# Entertainment book for Cocoa Beach



## rapmarks (Mar 31, 2008)

Anyone know if the book is worth the price for the Cocoa Beach area?  We already have the punch card, but are their enough coupons for restaurants and attractions to make it worth while.


----------



## swift (Mar 31, 2008)

I am going to move this to the Florida board. You might get a better response there.


----------



## Judy (Mar 31, 2008)

The Entertainment Book for Cocoa Beach is the Brevard County Area book.  It includes Cocoa, Cocoa Beach, Cape Canaveral, Merritt Island, Melbourne, Palm Bay, Vero Beach & "surrounding areas".  There is only one fine dining restaurant that is actually in Cocoa Beach.  In the Casual Dining & Fast Food section, there are 5 coupons for Cocoa Beach. Cocoa, Cape Canaveral, and Merritt Island are not far from Cocoa Beach.  There are 14 more there; about half are fast food.


----------



## rapmarks (Mar 31, 2008)

Judy, which restaurant is in the fine dining section?  It doesn't appear when looking on line that it is worth the money for the book.  However, I have heard that you can pay a $4.95 fee for a one time right to print coupons from a certain area.  However, I can't find that link.


----------



## jlwquilter (Mar 31, 2008)

rapmarks said:


> Judy, which restaurant is in the fine dining section?  It doesn't appear when looking on line that it is worth the money for the book.  However, I have heard that you can pay a $4.95 fee for a one time right to print coupons from a certain area.  However, I can't find that link.

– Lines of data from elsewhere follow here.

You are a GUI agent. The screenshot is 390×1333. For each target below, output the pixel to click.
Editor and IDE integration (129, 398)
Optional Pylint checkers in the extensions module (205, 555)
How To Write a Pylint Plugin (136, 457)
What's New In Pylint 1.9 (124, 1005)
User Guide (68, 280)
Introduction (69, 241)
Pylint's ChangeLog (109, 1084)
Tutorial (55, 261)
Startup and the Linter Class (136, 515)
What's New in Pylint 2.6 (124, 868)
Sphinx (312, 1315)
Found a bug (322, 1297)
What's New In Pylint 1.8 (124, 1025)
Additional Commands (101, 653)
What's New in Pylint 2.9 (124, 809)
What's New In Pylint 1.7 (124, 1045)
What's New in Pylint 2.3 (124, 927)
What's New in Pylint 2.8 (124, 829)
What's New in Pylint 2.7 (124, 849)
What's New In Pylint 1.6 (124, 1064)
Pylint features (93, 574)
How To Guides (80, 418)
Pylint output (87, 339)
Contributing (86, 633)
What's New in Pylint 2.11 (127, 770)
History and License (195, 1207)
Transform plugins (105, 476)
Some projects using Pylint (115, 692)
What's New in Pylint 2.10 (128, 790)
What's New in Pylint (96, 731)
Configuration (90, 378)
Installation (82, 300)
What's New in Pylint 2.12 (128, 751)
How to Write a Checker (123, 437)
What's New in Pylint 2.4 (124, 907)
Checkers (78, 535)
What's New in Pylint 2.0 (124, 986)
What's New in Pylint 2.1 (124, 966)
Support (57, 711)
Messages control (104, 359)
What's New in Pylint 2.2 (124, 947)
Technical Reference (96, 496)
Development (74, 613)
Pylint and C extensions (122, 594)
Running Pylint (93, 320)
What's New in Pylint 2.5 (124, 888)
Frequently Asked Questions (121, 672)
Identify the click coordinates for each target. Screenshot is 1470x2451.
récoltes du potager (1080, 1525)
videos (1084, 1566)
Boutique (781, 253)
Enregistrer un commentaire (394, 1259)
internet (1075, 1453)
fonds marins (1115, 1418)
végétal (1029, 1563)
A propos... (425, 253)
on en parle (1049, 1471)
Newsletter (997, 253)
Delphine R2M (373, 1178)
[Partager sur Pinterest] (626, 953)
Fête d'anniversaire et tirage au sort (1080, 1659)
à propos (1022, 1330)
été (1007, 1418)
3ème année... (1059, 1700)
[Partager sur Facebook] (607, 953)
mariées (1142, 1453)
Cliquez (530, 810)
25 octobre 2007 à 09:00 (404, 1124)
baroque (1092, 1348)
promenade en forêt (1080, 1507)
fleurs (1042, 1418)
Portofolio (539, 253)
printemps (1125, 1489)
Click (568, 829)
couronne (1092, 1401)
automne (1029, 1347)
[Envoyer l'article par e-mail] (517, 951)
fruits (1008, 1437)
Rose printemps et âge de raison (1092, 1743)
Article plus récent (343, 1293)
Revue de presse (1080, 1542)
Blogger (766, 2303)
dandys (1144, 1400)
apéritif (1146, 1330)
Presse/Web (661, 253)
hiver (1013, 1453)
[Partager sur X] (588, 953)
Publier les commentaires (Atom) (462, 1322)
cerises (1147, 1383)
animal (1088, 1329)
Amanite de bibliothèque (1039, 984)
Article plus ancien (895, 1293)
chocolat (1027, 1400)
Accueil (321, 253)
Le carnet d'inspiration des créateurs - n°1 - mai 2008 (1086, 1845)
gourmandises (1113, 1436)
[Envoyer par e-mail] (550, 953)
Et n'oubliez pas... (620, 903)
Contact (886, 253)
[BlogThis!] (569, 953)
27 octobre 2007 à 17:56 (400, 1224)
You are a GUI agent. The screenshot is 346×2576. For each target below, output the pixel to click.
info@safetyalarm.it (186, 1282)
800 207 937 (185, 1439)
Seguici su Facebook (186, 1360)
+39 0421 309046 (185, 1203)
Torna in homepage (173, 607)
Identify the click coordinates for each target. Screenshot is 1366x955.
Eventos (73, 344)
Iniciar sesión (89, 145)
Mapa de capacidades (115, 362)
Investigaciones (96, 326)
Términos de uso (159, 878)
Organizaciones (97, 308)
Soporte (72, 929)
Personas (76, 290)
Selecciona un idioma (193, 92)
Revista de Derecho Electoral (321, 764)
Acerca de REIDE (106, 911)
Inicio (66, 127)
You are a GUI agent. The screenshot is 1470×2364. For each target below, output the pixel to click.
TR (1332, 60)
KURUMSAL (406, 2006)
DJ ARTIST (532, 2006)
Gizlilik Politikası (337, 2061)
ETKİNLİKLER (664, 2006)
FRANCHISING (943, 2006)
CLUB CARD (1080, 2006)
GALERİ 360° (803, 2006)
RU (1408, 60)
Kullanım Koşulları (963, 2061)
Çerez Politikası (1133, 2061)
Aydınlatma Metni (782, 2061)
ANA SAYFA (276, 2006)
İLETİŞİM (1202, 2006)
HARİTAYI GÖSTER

That fee is to join, on a monthly basis, as an on-line member. No book, no card. But you can supposedly print off coupons as needed... I believe for multiple locations across the US. I saw the link when I was at the site less than a month ago to buy the Jacksonville Book. I seriously considered doing the on-line thing but as our vacations are spaced out every 3 months, and I gather some areas don't have that many good coupons to use anyway, I didn't think paying the $5 a month made sense for us.


----------



## Mel7706 (Mar 31, 2008)

*Restaurants in Cocoa*

We were just in Satellite Beach. There are two places I would not recommend, The Lobster Shanty north of Sat.  Bch. and the Dixie Crossroads in Titusville. Would recommend Florida Seafood and the small mom & pop restaurant(great crab cakes) across the street from Fl. Seafood. I think it is "The Old Fish House". Both are in Cocoa Beach JUST west of Ron Jon's 
on the causeway.


----------



## Judy (Apr 1, 2008)

rapmarks said:


> Judy, which restaurant is in the fine dining section?  It doesn't appear when looking on line that it is worth the money for the book.  However, I have heard that you can pay a $4.95 fee for a one time right to print coupons from a certain area.  However, I can't find that link.


oops - there are two:
43. Sunset Waterfront Grill & Bar 500 W. Cocoa Beach Cswy, Cocoa Beach
24. Flaminia's Famous Italian Kitchen 3210 S A1A, Cocoa Beach


----------



## hunkyleebo (Apr 1, 2008)

Mel, I think you meant Dixie Crossroads?  It used to be better, but it's gone downhill.  Lobster Shanty's not the best, but you can't beat the early bird prices and the beautiful views of the Banana River Lagoon.


----------



## Scott_Ru (Apr 1, 2008)

We've tried the Orlando Entertainment Book a couple years.  On the basis of our experience it really isn't worth the money.  There are some savings, but the small print defeats many and other coupons are for 2nd-rate eateries in my estimation.  For what it's worth, we've decided not to buy another.


----------



## rapmarks (Apr 1, 2008)

Yes Scott, I hear you. There is a sale now for $15 and free shipping, but I agree with your assessment and will pass. 
We did buy the Nashville book, and used 10 coupons that week, and they were good coupons too, like for a dinner theatre and lots of attractions like the Hermitage.

I see cocunuts on the Beach and Laggonz Family Restaureant at Restaurant.com.  Does anyone know anything about them.


----------